Ultimate Sitemap Parser¶

Ultimate Sitemap Parser (USP) is a performant and robust Python library for parsing and crawling sitemaps.

Supports all sitemap formats: Sitemap XML, Google News, plain text, RSS 2.0, Atom 0.3/1.0.
Error-tolerant: Handles common sitemap bugs gracefully.
Automatic sitemap discovery: Finds sitemaps from robots.txt and from common sitemap names.
Fast and memory efficient: Uses Expat XML parsing, doesn’t consume much memory even with massive sitemap hierarchies.

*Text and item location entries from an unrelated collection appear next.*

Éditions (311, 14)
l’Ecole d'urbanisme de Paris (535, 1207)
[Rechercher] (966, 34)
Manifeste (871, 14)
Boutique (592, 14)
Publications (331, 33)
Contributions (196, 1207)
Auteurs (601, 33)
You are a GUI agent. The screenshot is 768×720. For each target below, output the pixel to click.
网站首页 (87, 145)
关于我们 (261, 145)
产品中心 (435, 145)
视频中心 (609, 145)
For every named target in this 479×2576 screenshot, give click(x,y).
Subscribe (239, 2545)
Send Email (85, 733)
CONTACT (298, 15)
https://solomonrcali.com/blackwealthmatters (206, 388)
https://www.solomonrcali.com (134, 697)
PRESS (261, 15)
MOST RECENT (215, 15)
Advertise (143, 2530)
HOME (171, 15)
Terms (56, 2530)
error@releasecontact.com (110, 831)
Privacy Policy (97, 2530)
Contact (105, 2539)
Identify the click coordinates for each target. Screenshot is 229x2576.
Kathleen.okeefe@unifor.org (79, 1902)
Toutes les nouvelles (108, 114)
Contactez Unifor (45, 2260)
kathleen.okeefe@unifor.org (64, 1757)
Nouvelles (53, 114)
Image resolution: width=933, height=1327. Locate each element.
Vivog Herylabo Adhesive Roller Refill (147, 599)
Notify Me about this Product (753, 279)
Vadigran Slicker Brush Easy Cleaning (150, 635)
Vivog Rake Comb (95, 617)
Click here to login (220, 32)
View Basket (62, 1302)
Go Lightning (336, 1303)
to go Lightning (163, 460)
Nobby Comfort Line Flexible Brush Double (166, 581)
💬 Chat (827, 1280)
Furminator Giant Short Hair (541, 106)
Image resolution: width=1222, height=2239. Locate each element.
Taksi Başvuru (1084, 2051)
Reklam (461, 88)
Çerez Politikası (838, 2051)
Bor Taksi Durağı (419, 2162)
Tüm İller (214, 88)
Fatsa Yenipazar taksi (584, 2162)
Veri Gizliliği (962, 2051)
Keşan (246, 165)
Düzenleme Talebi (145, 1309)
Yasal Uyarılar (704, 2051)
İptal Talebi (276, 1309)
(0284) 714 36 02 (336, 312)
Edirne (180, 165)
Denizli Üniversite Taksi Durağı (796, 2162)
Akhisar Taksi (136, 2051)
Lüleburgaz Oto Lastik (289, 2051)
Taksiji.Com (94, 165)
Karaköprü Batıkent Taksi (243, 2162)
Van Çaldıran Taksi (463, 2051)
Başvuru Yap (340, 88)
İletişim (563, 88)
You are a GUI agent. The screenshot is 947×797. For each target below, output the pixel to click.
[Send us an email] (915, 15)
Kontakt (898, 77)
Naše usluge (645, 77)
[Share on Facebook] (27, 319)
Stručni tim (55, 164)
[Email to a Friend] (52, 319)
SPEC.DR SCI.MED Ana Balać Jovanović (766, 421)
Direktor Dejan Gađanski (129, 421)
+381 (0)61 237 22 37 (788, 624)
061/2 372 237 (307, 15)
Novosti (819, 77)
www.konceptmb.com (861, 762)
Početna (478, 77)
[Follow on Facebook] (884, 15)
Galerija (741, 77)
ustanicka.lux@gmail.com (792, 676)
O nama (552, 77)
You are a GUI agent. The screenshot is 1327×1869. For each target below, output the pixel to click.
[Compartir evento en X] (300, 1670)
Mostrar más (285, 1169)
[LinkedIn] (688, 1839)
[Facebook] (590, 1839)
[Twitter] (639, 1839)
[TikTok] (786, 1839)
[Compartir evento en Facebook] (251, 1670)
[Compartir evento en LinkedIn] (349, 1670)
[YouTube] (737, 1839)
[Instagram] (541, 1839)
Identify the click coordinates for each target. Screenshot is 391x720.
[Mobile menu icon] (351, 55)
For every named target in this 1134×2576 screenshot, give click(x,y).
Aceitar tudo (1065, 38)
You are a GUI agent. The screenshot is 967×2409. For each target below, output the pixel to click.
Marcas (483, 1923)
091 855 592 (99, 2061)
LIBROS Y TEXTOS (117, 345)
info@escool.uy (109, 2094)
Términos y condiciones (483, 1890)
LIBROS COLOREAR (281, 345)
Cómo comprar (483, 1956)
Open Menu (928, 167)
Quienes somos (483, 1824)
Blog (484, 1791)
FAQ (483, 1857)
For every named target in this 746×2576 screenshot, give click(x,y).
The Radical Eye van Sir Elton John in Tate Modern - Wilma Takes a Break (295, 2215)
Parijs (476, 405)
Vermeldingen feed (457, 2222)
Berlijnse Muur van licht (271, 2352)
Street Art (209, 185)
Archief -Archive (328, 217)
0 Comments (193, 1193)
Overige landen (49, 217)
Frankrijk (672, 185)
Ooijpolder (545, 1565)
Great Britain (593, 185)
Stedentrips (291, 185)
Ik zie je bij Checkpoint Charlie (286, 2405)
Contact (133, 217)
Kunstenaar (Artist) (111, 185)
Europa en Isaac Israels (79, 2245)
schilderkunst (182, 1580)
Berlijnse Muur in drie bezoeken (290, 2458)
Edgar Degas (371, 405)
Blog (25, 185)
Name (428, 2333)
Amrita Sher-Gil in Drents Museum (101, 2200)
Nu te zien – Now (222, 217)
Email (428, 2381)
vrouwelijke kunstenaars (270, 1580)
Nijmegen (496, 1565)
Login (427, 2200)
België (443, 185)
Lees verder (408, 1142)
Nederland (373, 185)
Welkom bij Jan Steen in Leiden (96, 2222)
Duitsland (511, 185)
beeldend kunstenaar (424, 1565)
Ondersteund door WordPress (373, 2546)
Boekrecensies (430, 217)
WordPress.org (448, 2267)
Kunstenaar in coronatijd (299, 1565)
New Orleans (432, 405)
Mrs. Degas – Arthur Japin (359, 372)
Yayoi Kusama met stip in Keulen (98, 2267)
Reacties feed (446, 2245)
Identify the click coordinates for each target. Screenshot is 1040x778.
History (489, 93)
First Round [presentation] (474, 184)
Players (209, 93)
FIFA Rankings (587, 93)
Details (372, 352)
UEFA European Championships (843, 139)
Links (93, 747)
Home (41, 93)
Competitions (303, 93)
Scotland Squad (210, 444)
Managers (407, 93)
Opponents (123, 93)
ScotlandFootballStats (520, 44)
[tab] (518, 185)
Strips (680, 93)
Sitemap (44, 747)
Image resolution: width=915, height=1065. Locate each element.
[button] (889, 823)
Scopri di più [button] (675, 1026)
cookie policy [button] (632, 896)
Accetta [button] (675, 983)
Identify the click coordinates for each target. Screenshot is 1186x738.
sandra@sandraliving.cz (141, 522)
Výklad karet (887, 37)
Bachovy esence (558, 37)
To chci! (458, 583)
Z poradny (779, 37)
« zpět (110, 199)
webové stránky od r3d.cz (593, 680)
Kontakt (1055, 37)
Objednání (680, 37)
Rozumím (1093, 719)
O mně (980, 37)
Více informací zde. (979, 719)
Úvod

Swaps and lazily loads sub-sitemaps to disk.
Field-tested with ~1 million URLs: Originally developed for the Media Cloud project where it was used to parse approximately 1 million sitemaps.

Installation¶

Ultimate Sitemap Parser can be installed from PyPI or conda-forge:

pip

$ pip install ultimate-sitemap-parser

conda

$ conda install -c conda-forge ultimate-sitemap-parser

Usage¶

USP is very easy to use, with just a single line of code it can traverse and parse a website’s sitemaps:

from usp.tree import sitemap_tree_for_homepage

tree = sitemap_tree_for_homepage('https://www.example.org/')

for page in tree.all_pages():
    print(page.url)

Advanced Features¶

CLI Client: Use the usp ls tool to work with sitemaps from the command line
Serialisation: Export raw data or save to disk and load later
Local Parsing: Use USP’s sitemap parsers on sitemaps which have already been downloaded
Custom web clients: Instead of the default client built on requests you can use your own web client by implementing the AbstractWebClient interface.